[CONJ-836] Single Update with nested functions where internal functions return distinct values are returning identical values Created: 2020-10-26  Updated: 2020-12-01  Resolved: 2020-12-01

Status: Closed
Project: MariaDB Connector/J
Component/s: JDBC compatibility
Affects Version/s: 2.3.0, 2.2.4, 2.4.0, 2.5.0, 2.6.0, 2.7.0
Fix Version/s: N/A

Type: Bug Priority: Major
Reporter: Davi de Paula Cavalcanti Assignee: Diego Dupin
Resolution: Not a Bug Votes: 0
Labels: None
Environment:

MacOS 10.14.6, AWS Aurora (MySQL), MySQL 5.7


Attachments: Java Source File MariaDBTestUUID.java     File build.gradle    
Issue Links:
Relates
relates to CONJ-417 Support characterEncoding and collati... Closed
relates to CONJ-597 default collation use utf8mb4 if serv... Closed

 Description   

I'm trying to update the Java connector in one of my applications from version 2.2.3 to 2.2.4.
However, one of my SQL statements started behaving differently with the new version.

UPDATE TEST_UUID SET new_id = UNHEX(REPLACE(uuid(), '-', ''))

Up to version 2.2.3, this SQL would set a distinct value to `new_id` in each of the rows in the table.
From version 2.2.4, this sets the same exact value to each of the rows.
I've tested this with up to version 2.7.0, the behavior is always the same starting from 2.2.4.

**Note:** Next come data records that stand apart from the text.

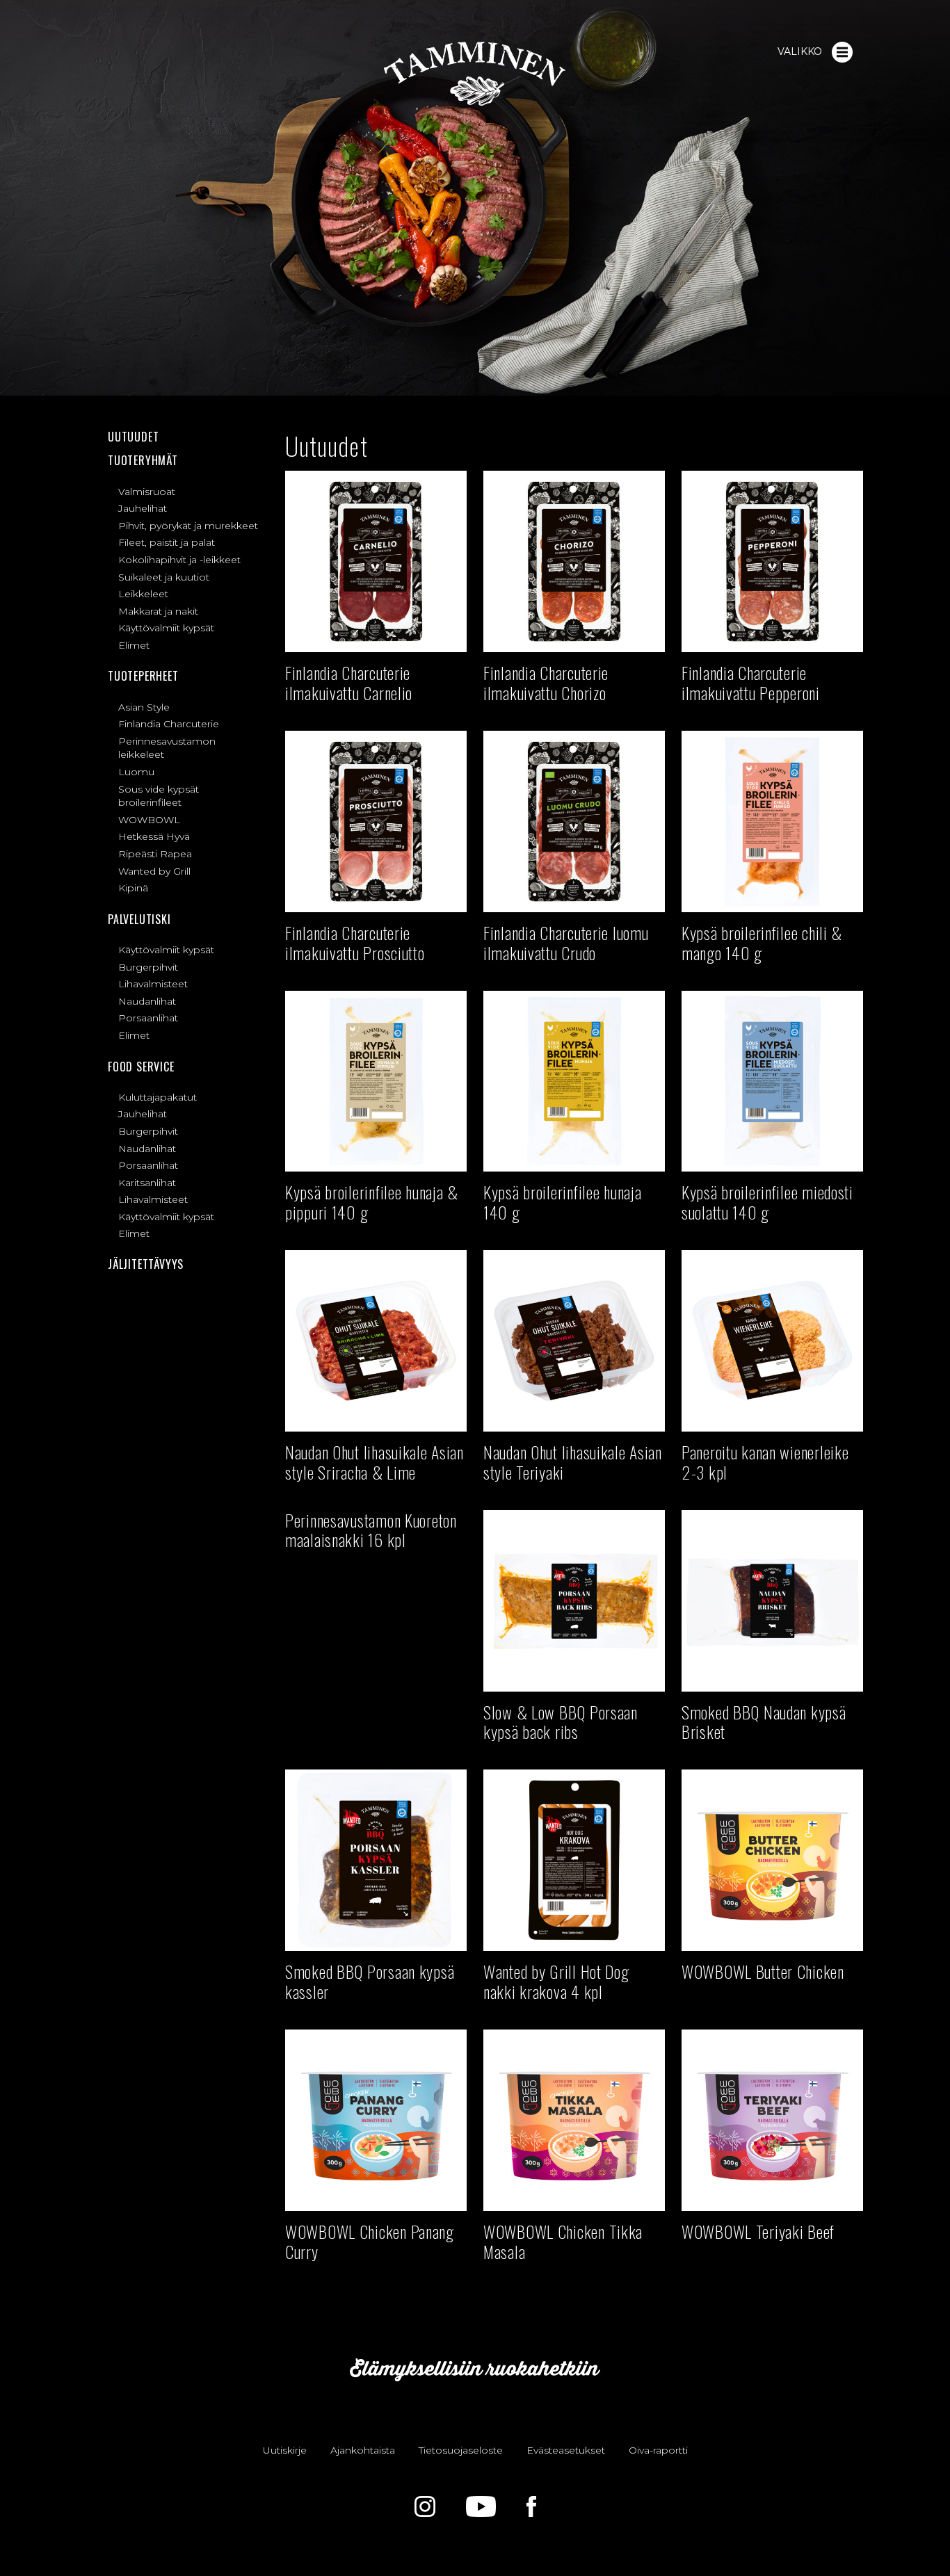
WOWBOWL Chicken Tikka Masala (563, 2241)
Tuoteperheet (143, 675)
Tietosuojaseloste (461, 2450)
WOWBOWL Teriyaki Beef (758, 2231)
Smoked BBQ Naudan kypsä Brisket (764, 1721)
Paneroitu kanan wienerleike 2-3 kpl (765, 1461)
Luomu (136, 771)
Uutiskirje (285, 2450)
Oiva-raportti (658, 2450)
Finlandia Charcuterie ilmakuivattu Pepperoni (751, 682)
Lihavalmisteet (153, 984)
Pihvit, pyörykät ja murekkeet (188, 525)
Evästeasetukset (565, 2450)
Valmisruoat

If I run the statement directly on MySQL server (using mysql>), the result is always as expected (distinct values on each row).
I've tried that on MySQL 5.7.22 (locally installed in my env), MySQL 5.7.30 (test docker container), and more importantly, Aurora DB (apparently running MySQL 5.6.10).

I've written a very simple Java application to replicate the issue and do some investigation myself.
The 2 files are attached to the ticket.

From running the application it is clear that the problem is not really with the call to `UUID()`. It is `REPLACE(UUID())` that causes identical values to be returned on 2.2.4.

Is there some parameter I must pass for that to work correctly from 2.2.4?

P.S.:

In case you want to run the attached application:

1 - connect to each of the DBs and run the following queries:

create table testUUID (ID int, new_ID varchar(100), new_ID2 varchar(100), new_ID3 BINARY(16));
insert into testUUID (id) values (1),(2),(3);

2 - replace the connection info masked for security reasons and run it on each of the DBs.

3 - set the version of mariadb client to use in the test in build.gradle

4 - run main()

If the output shows 3 for each of the distinct queries, the update stmt created distinct values in each column. If it shows 1, the update set the same value to all rows for that column. The queries should all return 3.

What I saw, for all DBs:

With mariadb client 2.2.3, it returns 3 for all queries.
With mariadb client 2.2.4, it returns 1 for the second and third queries (new_ID2 and new_ID3).



 Comments   
Comment by Davi de Paula Cavalcanti [ 2020-10-26 ]

This seems to have happened to others as well:
https://stackoverflow.com/questions/44622947/sql-duplicates-while-replaceuuid-on-update-query

Comment by Davi de Paula Cavalcanti [ 2020-10-26 ]

After some more investigation, it seems to be related to this:
https://jira.mariadb.org/browse/CONJ-597

Source: https://stackoverflow.com/a/51393124/5154619
I tested adding the `convert` function: `convert(uuid() using utf8mb4)`), and it showed distinct values in every row.

Comment by Davi de Paula Cavalcanti [ 2020-10-27 ]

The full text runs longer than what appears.